When compulsory education in the US was being debated in the early/mid-19th c, Catholics were against it— because, by its nature, public schooling was atheistic/agnostic by default. And Catholicism wasn’t just an hour on Sunday; it was a whole worldview and lifestyle. Which is why they took such trouble to create their own parochial schools.
From an 1852 editorial in the Boston Catholic newspaper,
The Pilot
The general principle upon which these laws are based is radically unsound, untrue, Atheistical… It is, that the education of children is not the work of the Church, or of the Family, but that it is the work of the State… Two consequences flow from this principle… In the matter of education, the State is supreme over the Church and the Family. Hence , the State can and does exclude from the schools religious instruction… The inevitable consequence is, that… the greater number of scholars must turn out to be Atheists, and accordingly the majority of non-Catholics are people of no religion…

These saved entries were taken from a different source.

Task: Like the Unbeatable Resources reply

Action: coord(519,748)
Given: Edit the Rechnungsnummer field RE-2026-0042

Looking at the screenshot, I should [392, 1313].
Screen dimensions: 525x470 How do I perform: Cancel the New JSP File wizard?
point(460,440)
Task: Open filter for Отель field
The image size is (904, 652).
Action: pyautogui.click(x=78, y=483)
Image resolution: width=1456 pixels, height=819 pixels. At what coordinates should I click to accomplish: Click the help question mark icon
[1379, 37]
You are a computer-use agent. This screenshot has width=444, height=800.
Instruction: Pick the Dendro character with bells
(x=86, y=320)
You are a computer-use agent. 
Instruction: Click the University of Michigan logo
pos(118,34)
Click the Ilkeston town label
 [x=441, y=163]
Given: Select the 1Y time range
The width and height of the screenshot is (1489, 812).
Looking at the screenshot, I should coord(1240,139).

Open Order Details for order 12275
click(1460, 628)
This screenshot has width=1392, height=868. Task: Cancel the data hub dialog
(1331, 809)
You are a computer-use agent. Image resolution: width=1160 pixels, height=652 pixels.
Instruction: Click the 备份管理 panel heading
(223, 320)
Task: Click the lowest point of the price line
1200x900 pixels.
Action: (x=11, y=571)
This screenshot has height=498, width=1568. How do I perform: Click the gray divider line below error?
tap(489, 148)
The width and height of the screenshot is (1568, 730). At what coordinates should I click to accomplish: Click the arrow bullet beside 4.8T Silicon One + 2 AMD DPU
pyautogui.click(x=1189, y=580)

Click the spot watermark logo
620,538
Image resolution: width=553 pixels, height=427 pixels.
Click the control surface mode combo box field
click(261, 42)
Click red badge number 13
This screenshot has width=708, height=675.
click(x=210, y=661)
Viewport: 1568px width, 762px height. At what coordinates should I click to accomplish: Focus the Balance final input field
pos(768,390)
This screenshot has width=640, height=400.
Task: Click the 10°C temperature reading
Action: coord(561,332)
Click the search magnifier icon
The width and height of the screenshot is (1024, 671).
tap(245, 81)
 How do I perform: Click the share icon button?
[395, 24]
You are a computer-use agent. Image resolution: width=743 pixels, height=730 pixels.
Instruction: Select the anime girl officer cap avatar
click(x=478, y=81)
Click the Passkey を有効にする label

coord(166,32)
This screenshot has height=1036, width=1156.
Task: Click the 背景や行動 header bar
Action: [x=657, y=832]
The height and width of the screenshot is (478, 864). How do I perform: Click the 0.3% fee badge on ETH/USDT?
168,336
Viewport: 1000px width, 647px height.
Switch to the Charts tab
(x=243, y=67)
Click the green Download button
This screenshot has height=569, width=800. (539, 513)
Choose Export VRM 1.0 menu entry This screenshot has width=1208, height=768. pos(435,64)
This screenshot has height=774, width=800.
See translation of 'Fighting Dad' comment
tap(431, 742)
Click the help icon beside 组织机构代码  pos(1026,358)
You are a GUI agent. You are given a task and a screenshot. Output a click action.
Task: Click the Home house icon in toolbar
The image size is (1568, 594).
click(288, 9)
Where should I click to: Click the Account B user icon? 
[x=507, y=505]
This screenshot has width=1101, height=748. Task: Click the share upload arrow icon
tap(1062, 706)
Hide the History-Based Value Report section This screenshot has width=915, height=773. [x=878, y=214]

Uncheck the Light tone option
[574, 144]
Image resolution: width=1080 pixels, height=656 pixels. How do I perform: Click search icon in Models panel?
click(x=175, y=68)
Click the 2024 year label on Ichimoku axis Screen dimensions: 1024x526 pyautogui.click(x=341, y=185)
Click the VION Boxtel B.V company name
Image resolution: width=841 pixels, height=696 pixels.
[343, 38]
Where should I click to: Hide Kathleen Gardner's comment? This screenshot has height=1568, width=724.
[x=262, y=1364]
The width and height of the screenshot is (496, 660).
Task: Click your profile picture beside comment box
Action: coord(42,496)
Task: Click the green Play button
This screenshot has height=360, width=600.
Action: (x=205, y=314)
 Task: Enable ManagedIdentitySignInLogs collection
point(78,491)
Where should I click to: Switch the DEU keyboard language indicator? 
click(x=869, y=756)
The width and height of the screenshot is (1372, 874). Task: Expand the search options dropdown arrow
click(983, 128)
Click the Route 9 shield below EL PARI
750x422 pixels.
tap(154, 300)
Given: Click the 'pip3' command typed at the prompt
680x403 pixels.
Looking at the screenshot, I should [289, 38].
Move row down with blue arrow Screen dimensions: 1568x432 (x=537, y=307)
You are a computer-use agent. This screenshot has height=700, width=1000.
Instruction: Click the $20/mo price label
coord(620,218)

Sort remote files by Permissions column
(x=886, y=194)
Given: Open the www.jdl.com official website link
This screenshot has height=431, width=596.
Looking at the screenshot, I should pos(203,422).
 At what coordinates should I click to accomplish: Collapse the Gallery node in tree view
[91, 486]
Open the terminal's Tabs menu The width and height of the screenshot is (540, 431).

The other consequence… leads the State to adopt the child, to weaken the ties which bind it to the parent. So laws are made compelling children to attend the state schools, and forbidding the parents, if they be poor, to withdraw their little ones from the school… The consequence of this policy is… universal disobedience on the part of children… Our little boys scoff at their parents, call their fathers by the name of Old Man, Boss, or Governor. The mother is the Old Woman. The little boys smoke, drink, blaspheme, talk about fornication, and so far as they are physically able, commit it. Our little girls read novels… quarrel about their beaux, uphold Woman’s Rights, and-- … We were a Boston school boy, and we speak of what we know.
That article is hilarious!
“Our little girls are reading novels.”
Oh, the horror!
And “the majority of non-Catholics are people of no religion.” I think the Protestants might have argued that point.
And “our little boys… call their fathers by the name of Old Man, Boss, or Governor. The mother is the Old Woman.”
I suppose even in 1852 it was the school’s fault that parents raised their children to be disrespectful brats.

From an early age, my son knew my “look of death” if he said something inappropriate, and he never did it again.